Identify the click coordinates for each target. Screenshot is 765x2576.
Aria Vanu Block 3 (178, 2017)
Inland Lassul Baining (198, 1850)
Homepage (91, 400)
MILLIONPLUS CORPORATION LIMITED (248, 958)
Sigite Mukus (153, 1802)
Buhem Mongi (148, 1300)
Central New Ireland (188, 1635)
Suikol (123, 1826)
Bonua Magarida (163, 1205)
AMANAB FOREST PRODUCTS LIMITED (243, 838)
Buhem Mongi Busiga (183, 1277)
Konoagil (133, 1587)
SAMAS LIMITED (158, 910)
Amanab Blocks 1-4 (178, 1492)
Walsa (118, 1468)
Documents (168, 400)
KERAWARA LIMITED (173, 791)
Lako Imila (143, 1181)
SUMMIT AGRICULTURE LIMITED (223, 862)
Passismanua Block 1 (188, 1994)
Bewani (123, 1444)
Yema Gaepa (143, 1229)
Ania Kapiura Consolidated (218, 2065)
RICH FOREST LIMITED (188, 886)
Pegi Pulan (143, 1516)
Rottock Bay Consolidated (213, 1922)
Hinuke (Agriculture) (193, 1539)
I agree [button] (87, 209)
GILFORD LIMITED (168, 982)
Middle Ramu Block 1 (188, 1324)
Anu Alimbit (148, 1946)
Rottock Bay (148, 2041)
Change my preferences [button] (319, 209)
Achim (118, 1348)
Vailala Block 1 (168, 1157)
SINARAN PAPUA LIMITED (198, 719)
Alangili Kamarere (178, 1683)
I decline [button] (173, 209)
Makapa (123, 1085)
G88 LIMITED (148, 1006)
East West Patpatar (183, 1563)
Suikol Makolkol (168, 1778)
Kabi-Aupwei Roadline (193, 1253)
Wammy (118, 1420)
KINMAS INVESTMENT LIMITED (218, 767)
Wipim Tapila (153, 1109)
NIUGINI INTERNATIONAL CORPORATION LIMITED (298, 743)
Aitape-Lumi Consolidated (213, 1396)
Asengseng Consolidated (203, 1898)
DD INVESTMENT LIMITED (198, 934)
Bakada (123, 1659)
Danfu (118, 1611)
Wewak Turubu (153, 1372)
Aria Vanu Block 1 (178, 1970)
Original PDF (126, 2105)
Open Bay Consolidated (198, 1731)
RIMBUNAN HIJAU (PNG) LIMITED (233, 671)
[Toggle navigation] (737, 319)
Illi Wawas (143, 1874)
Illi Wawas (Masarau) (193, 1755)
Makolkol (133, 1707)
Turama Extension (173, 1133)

────────

» **Exercise brief**: Say only how many lines among the entries above contain the string "button".

» **Task output**: 3